◆ What the exercise asks
Among the entries below, extract exactly the lines that run from the one with "Task: Open the Select Catalog(s) All dropdown" through the one with "This screenshot has width=703, height=393.", both ends included.

◆ Task data
* * * *
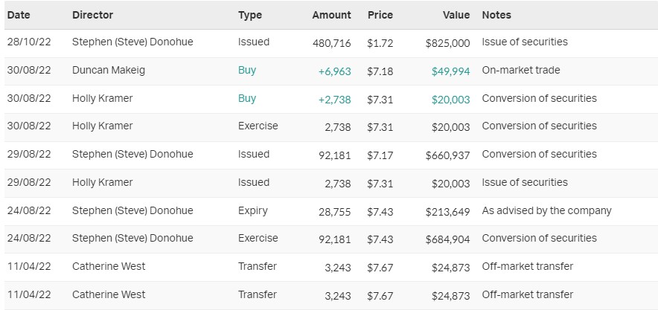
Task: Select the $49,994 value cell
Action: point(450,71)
* * * *
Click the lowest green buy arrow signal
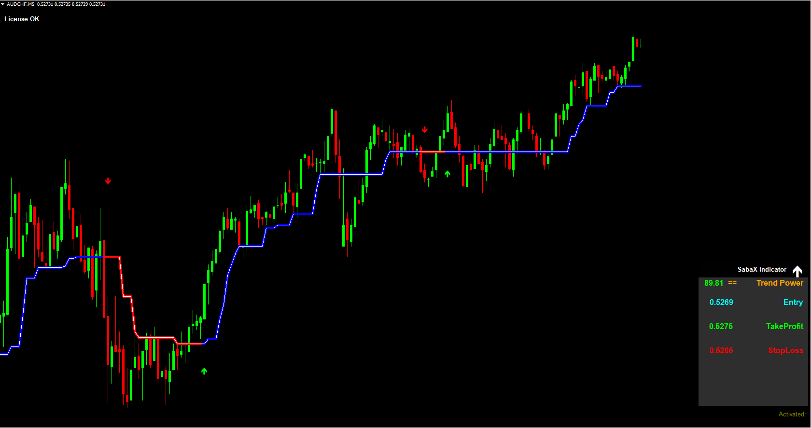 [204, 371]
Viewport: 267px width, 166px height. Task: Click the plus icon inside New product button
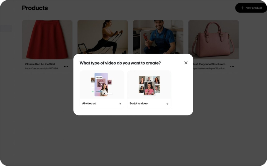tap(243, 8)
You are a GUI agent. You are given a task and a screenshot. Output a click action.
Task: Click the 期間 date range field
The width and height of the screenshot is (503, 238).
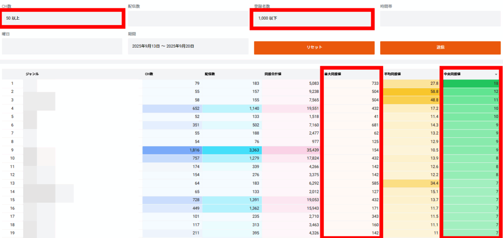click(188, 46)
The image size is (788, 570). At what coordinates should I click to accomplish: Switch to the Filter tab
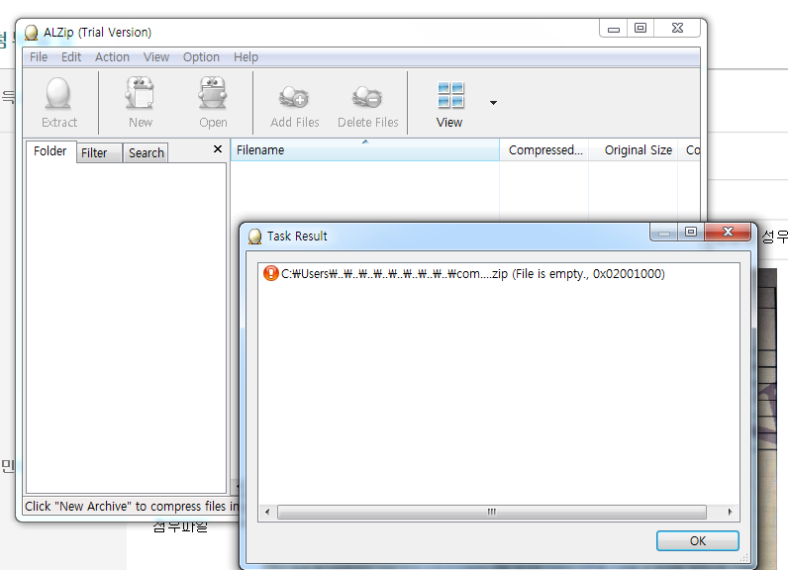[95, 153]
* * * *
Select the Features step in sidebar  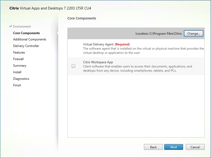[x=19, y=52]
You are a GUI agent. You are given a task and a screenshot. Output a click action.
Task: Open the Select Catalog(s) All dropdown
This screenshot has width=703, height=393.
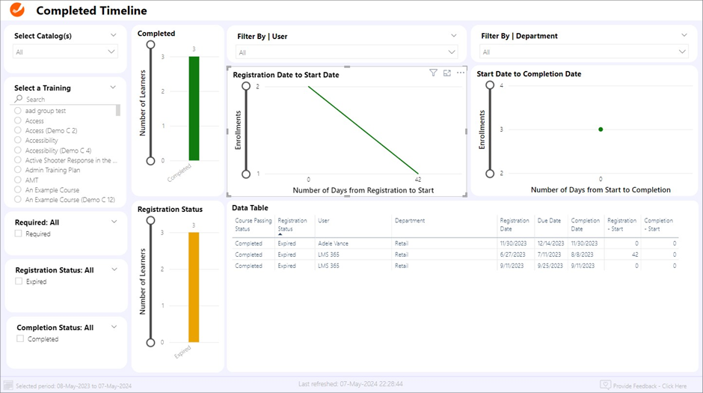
* * * *
◆ Task response
Task: Open the Select Catalog(s) All dropdown
This screenshot has width=703, height=393.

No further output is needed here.